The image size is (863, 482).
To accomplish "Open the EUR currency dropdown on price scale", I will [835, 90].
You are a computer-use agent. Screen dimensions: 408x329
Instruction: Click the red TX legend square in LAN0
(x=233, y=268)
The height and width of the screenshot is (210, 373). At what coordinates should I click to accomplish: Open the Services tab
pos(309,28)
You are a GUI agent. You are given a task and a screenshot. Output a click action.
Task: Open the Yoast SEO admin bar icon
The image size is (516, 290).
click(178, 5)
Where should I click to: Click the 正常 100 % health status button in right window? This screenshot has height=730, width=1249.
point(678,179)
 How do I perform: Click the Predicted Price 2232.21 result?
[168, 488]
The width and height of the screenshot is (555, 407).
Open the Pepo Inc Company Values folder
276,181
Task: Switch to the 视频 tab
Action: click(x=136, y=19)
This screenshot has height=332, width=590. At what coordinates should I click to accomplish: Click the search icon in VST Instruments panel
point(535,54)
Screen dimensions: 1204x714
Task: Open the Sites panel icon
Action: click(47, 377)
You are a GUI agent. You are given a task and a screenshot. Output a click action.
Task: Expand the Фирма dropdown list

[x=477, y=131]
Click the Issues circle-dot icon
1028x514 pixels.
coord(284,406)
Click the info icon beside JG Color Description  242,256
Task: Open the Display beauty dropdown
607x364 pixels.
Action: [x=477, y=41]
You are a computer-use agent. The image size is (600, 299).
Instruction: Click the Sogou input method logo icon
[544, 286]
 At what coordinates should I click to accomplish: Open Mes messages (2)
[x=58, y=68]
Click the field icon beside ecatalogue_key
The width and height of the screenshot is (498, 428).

Task statement. Reproduce all the data above, swapping each occurrence of "screenshot" for "screen image" and leaving everything else as it is.

The result.
The image size is (863, 482).
To accomplish "Open the EUR currency dropdown on price scale", I will [835, 90].
You are a computer-use agent. Screen dimensions: 408x329
Instruction: Click the red TX legend square in LAN0
(x=233, y=268)
The height and width of the screen image is (210, 373). At what coordinates should I click to accomplish: Open the Services tab
pos(309,28)
You are a GUI agent. You are given a task and a screen image. Output a click action.
Task: Open the Yoast SEO admin bar icon
The image size is (516, 290).
click(178, 5)
Where should I click to: Click the 正常 100 % health status button in right window? This screen image has height=730, width=1249.
point(678,179)
 How do I perform: Click the Predicted Price 2232.21 result?
[168, 488]
The width and height of the screen image is (555, 407).
Open the Pepo Inc Company Values folder
276,181
Task: Switch to the 视频 tab
Action: click(x=136, y=19)
This screen image has height=332, width=590. At what coordinates should I click to accomplish: Click the search icon in VST Instruments panel
point(535,54)
Screen dimensions: 1204x714
Task: Open the Sites panel icon
Action: click(47, 377)
You are a GUI agent. You are given a task and a screen image. Output a click action.
Task: Expand the Фирма dropdown list

[x=477, y=131]
Click the Issues circle-dot icon
1028x514 pixels.
coord(284,406)
Click the info icon beside JG Color Description  242,256
Task: Open the Display beauty dropdown
607x364 pixels.
Action: [x=477, y=41]
You are a computer-use agent. The image size is (600, 299).
Instruction: Click the Sogou input method logo icon
[544, 286]
 At what coordinates should I click to accomplish: Open Mes messages (2)
[x=58, y=68]
Click the field icon beside ecatalogue_key
The width and height of the screen image is (498, 428).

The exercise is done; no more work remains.